== DOCUMENT PASSAGE

NamedTuple return values
A @unit_jit function can return a NamedTuple of Quantity fields. The inferrer tracks each field's unit independently; on the way out, the result is reconstructed as the same NamedTuple type with all fields wrapped back as Quantity objects.
from typing import NamedTuple
from pint import Quantity, UnitRegistry
from unit_jit import unit_jit
ureg = UnitRegistry()
class StepResult(NamedTuple):
time: Quantity
state: Quantity
class Integrator:
def __init__(self, dt: Quantity, decay: Quantity) -> None:
self.dt = dt
self.decay = decay
@unit_jit
def step(self, t: Quantity, x: Quantity) -> StepResult:
return StepResult(
time=t + self.dt,
state=x * (1.0 - self.decay * self.dt),
)
sys = Integrator(dt=0.1 * ureg.s, decay=0.5 / ureg.s)
result = sys.step(0.0 * ureg.s, 1.0 * ureg.mol / ureg.L)

====
== DATA EXTRACT

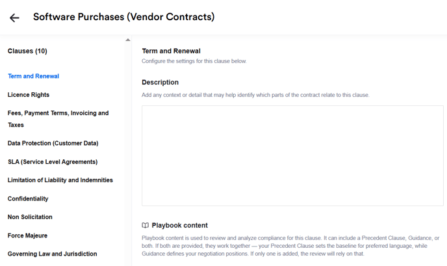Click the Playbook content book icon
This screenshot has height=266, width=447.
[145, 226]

====
== DATA EXTRACT

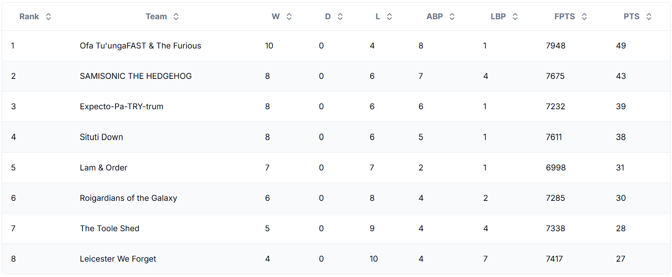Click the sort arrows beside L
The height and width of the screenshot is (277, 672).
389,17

====

### USING THE INFORMATION:
a: Answer these about the passage on NamedTuple return values:
(i) According to the opening explanation, what does the inferrer track independently?
(ii) What two fields does the StepResult class declare?
(iii) What value is passed for dt when the Integrator is created?
b: Carry the passage on NamedTuple return values forward from its last line.

### EXERCISE RESPONSES:
a:
(i) Each field's unit
(ii) time and state
(iii) 0.1 * ureg.s

b:
result.time # Quantity in [time]
result.state # Quantity in [substance / volume]
Abstract and plain helper methods
@unit_jit functions can call methods that are not themselves decorated, including abstract methods whose concrete implementation lives in a subclass. The inferrer analyses the callee lazily at inference time to determine its return unit, without requiring @unit_jit on the callee.
from abc import ABC, abstractmethod
from typing import cast
from pint import Quantity, UnitRegistry
from unit_jit import unit_jit
ureg = UnitRegistry()
class KineticBase(ABC):
def __init__(self, volume: Quantity) -> None:
self.volume = volume
@abstractmethod
def propensity(self, n: Quantity) -> Quantity: ...
@unit_jit
def total_rate(self, n: Quantity) -> Quantity:
# propensity is abstract here; its return unit is inferred from the
# concrete override at inference time
return cast("Quantity", self.propensity(n) * self.volume)
class ConcreteModel(KineticBase):
def __init__(self, alpha: Quantity, volume: Quantity) -> None:
super().__init__(volume)
self.alpha = alpha
def propensity(self, n: Quantity) -> Quantity: # plain method, no @unit_jit needed
return cast("Quantity", self.alpha * n)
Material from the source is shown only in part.